Stored data
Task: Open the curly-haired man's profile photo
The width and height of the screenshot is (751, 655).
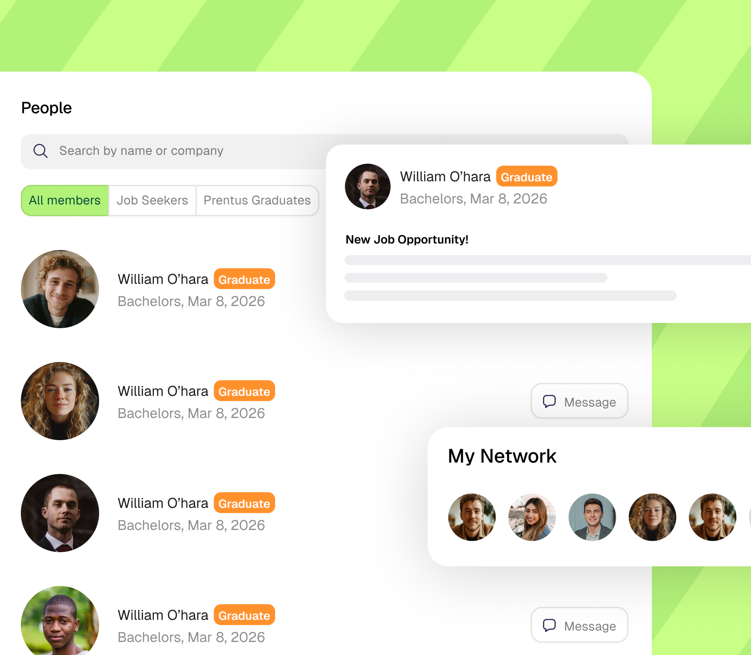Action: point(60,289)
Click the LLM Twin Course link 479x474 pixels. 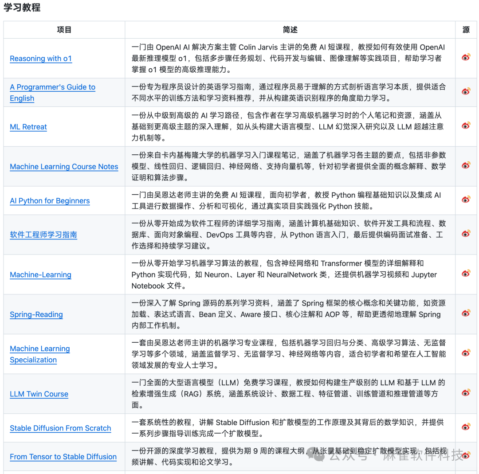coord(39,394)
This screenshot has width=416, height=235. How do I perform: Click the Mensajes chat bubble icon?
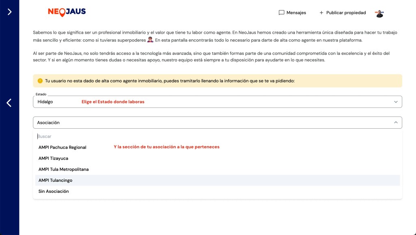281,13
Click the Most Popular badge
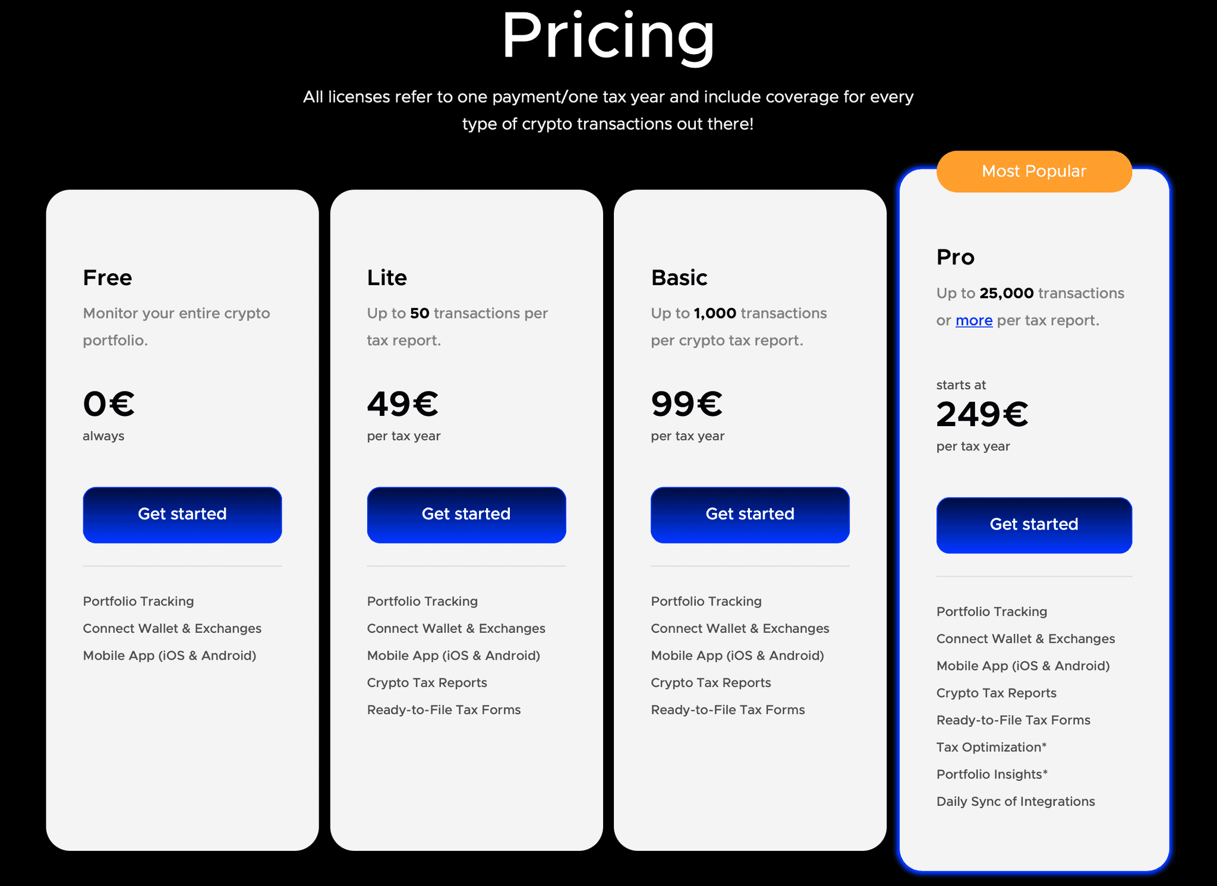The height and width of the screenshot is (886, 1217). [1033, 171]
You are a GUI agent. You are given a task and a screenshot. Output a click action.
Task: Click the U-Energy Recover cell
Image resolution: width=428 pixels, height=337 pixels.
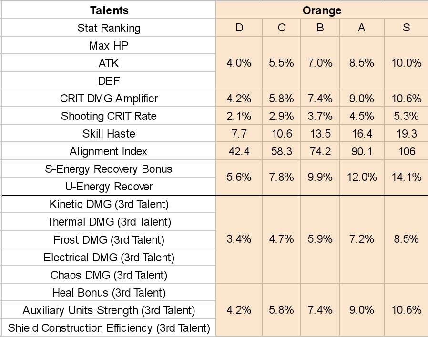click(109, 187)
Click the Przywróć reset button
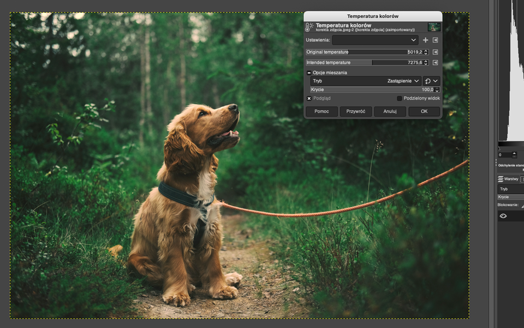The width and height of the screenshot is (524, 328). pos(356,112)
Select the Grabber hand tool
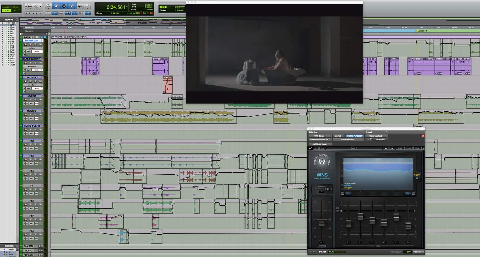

---

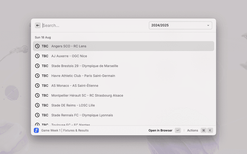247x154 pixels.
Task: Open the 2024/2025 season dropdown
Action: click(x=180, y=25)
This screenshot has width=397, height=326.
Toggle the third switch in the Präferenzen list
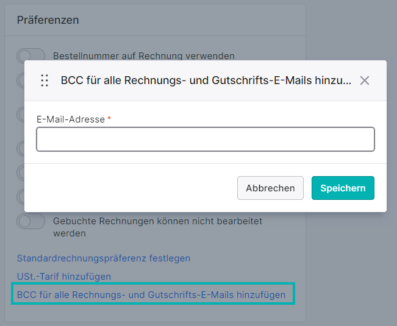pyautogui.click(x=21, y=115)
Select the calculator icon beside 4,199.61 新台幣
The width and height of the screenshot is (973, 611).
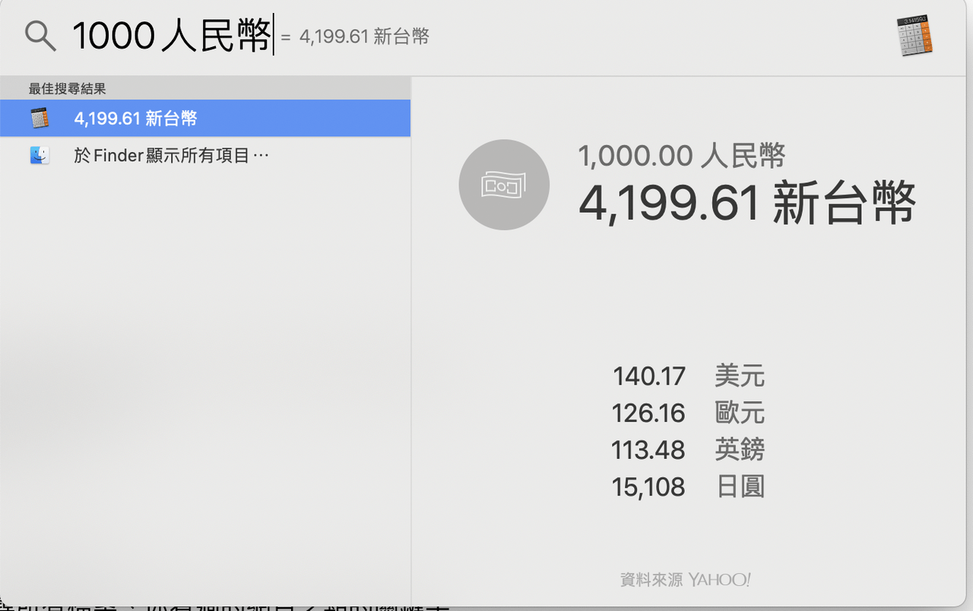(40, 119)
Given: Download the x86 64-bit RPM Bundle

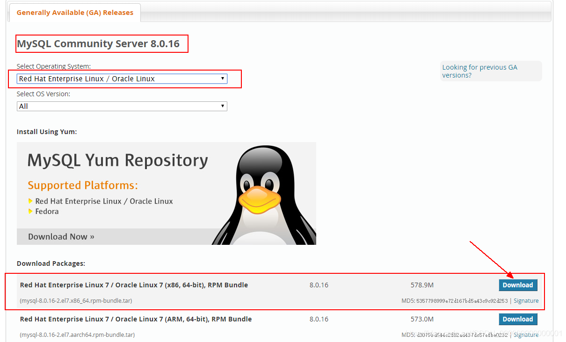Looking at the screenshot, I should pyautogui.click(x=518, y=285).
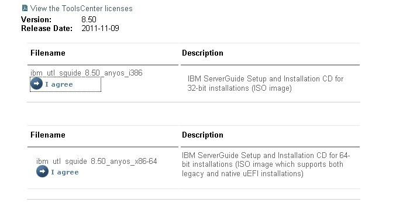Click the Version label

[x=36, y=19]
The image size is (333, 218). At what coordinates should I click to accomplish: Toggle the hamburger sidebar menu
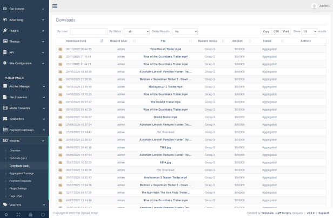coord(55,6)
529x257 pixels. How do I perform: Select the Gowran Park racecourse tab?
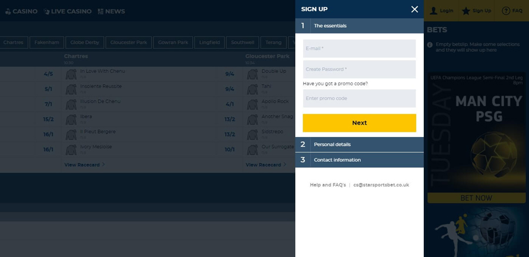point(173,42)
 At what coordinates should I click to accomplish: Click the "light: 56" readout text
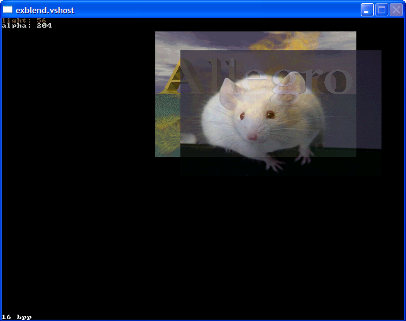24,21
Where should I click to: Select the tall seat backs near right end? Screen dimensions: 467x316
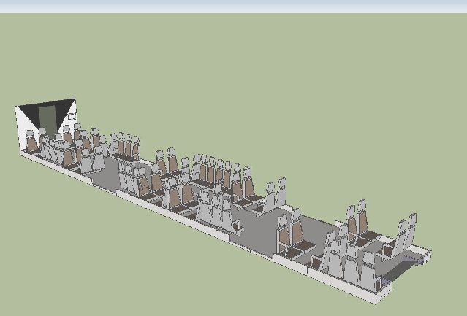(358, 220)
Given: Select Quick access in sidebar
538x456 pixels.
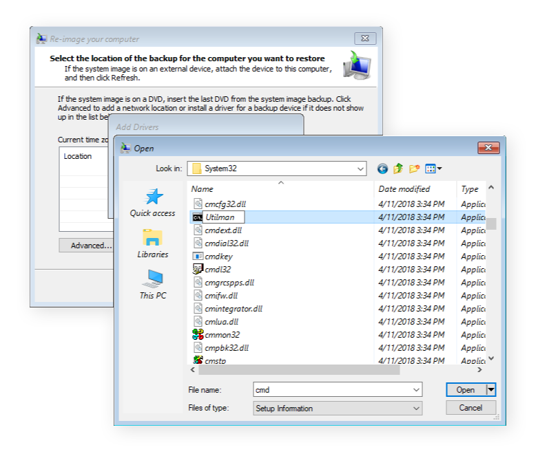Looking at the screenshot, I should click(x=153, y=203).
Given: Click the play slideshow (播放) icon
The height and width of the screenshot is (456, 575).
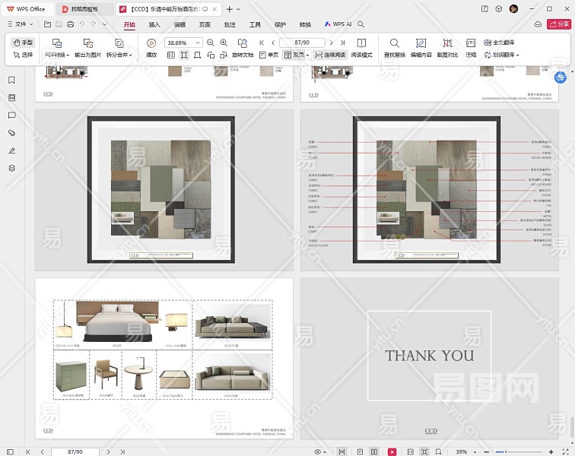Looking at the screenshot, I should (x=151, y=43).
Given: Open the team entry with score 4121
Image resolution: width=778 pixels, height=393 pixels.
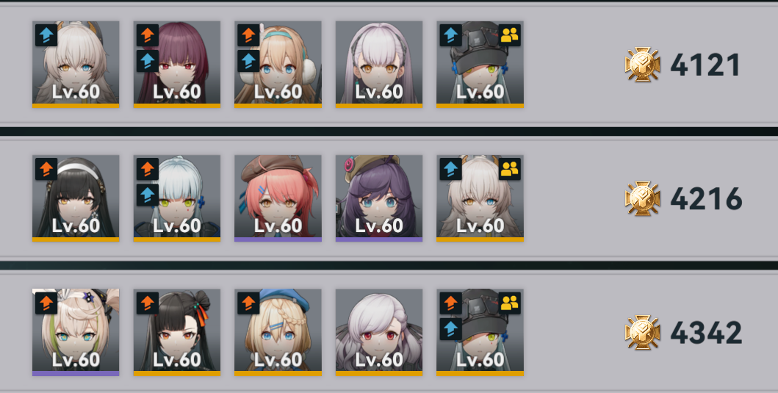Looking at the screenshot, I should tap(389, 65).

Aim of the exercise
Output only the lines above from the one containing "This screenshot has width=416, height=235." to the one containing "You are a GUI", both included, exactly as written and with no pictures.

Final answer
This screenshot has width=416, height=235. How do I perform: Click the Mensajes chat bubble icon?
281,13
Click the Most Popular badge
The height and width of the screenshot is (886, 1217). [1033, 171]
You are a GUI agent. You are given a task and a screenshot. Output a click action.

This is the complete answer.